◆ **SELECTED PASSAGE**:
Building (Basics)

The LibreELEC “build-system” is a collection of scripts that simplify the complex task of cross-compiling hundreds of inter-dependent source packages into a working LibreELEC image with a few simple commands. It is the "secret sauce" of the project, as it allows users of all experience levels to tinker and experiment with the distro. Forking our codebase and experimenting is encouraged!

Environment

The team currently builds official releases, and nightly images in Ubuntu LTS 22.04 Docker containers at the teams https://github.com/LibreELEC/actions CI/CD. It is possible to use other Linux distributions (Arch, Debian, Fedora, Gentoo, Manjaro, etc.) but Ubuntu is the most-used and proven. If you plan to build on an existing Linux desktop we recommend building in a Docker container to isolate the build folders from the rest of the OS (Dockerfiles can be found in the tools folder of the main LibreELEC git repo, see Build (Docker) for more info). Another option is building in a Virtual Machine, e.g. Oracle Virtualbox ($free) or vmware Workstation.

Note: If you want to compile older LibreELEC releases you will need to use an era-appropriate Ubuntu LTS release, e.g. LibreELEC 7.0 will need Ubuntu 14.04 or 16.04.

Hardware

Image build times depend on CPU and I/O performance so the more CPU cores you have or can allocate, the faster your build times will be. For example:

Approx. 3 hours build time:

  • 2x Core i3 CPU

  • 4GB RAM (with swap enabled)

  • 50GB HDD

Approx. 1.5 hours build time:

  • 4x Core i7 CPU

  • 8GB RAM

  • 100GB SSD

Approx. 30 mins build time:

  • 32x Core AMD Threadripper2

  • 64GB RAM

  • 1TB NVME SSD

Testing with large CPU counts shows build times continue to decrease as CPU count increases (as you'd expect) although over ~16x CPUs the gains per-CPU reduce, and overall build times are limited by the inherently sequential nature of the initial stages of building (creating the cross-compile toolchain). The current build record is ~22 mins (64x CPUs, build folders on a ramdisk).

◆ **DATASET EXCERPTS**:
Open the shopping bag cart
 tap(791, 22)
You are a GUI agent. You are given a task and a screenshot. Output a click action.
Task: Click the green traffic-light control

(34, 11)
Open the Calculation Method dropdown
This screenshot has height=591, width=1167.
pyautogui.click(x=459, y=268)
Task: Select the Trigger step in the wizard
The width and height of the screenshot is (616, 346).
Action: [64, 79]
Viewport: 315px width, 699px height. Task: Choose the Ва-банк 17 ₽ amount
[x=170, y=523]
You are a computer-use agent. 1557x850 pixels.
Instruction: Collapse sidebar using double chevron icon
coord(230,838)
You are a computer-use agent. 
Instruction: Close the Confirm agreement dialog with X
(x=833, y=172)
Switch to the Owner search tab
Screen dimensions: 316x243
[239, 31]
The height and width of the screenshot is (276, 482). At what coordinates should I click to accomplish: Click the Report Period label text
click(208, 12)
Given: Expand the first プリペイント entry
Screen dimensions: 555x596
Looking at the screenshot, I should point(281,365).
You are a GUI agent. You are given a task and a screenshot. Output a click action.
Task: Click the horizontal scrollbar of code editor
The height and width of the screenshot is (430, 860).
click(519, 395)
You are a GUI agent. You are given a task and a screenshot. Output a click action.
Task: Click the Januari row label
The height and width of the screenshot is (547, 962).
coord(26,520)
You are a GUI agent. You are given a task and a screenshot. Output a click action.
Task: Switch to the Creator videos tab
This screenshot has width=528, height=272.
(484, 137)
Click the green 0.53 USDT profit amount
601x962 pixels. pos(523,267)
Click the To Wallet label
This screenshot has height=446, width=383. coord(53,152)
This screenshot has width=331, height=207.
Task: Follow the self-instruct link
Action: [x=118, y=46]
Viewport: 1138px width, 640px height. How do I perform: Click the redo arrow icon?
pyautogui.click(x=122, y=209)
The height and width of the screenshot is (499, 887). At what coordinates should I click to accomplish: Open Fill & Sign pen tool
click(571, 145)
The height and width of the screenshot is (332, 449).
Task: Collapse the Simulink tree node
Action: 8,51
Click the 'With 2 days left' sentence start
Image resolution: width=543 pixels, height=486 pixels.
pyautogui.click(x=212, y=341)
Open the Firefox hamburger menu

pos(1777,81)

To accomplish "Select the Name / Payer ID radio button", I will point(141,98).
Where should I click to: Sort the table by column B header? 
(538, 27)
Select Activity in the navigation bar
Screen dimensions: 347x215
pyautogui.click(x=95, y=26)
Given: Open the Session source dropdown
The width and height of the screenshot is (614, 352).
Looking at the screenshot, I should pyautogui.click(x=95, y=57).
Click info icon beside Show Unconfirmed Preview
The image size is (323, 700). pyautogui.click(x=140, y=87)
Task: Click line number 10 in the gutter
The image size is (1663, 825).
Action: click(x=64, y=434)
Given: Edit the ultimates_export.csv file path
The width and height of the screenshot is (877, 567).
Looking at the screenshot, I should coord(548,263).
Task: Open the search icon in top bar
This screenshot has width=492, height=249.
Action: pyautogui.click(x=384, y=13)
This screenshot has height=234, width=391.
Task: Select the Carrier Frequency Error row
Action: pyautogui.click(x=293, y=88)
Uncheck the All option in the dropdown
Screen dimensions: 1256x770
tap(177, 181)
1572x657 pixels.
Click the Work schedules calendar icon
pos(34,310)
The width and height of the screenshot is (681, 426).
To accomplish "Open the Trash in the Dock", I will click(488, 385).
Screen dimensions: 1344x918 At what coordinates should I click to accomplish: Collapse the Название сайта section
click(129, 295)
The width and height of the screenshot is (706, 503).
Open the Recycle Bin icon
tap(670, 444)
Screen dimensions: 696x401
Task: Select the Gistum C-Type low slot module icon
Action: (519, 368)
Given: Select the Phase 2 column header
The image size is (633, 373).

◆ **WHAT TO WORK ON**:
Extend the LibreELEC building guide from the point where it stops. The lines above play no part in this.

◆ **OUTPUT**:
Dependencies

Before you can build, it is important to update the OS and install build dependencies:

sudo apt update
sudo apt upgrade
sudo apt install gcc make git unzip wget xz-utils bc gperf zip g++ xfonts-utils xsltproc openjdk-11-jre-headless

Note: The first time the build-system runs it will validate and prompt you to install any missing package dependencies.

Cloning

Use git to clone the LibreELEC sources to your user folder:

cd ~
git clone https://github.com/LibreELEC/LibreELEC.tv.git
cd LibreELEC.tv

Versions

After cloning you are now at the current HEAD position of the master development branch. To compile a specific LibreELEC release we need to checkout the specific version tag or githash associated with the release, e.g. to build the LibreELEC 11.0.1 release we checkout the 11.0.1 tag:

git checkout 11.0.1

You can also build at a specific point in the git revision history identified by a commit githash:

git checkout aae861df88959402cde174cf95e505d942d8451e

You are now in the root folder of the build-system and ready to build!

Sources

The first time the build-system runs it will download and cache package sources, but there are ~260-380 packages to cache (depending on the build PROJECT) and some sources are large, and others are download from super-slow servers. To download sources in advance of building, use download-tool, e.g.

PROJECT=Generic ARCH=x86_64 tools/download-tool

Building

As a normal user (not as root, and not using sudo) run a build command, e.g.

PROJECT=Generic ARCH=x86_64 make image

This will compile the Generic build PROJECT for the x86_64 arch, and make image will generate an .img.gz file that can be written to USB/SD media for installation, and a .tar file that can update an existing installation (.img.gz files can also be used for updates, but .tar files are faster).

It is not uncommon for first-time builds to take 6-8 hours due to the number of sources that must be downloaded. Once the build completes the finished image files will be in the ~/LibreELEC.tv/target/ directory.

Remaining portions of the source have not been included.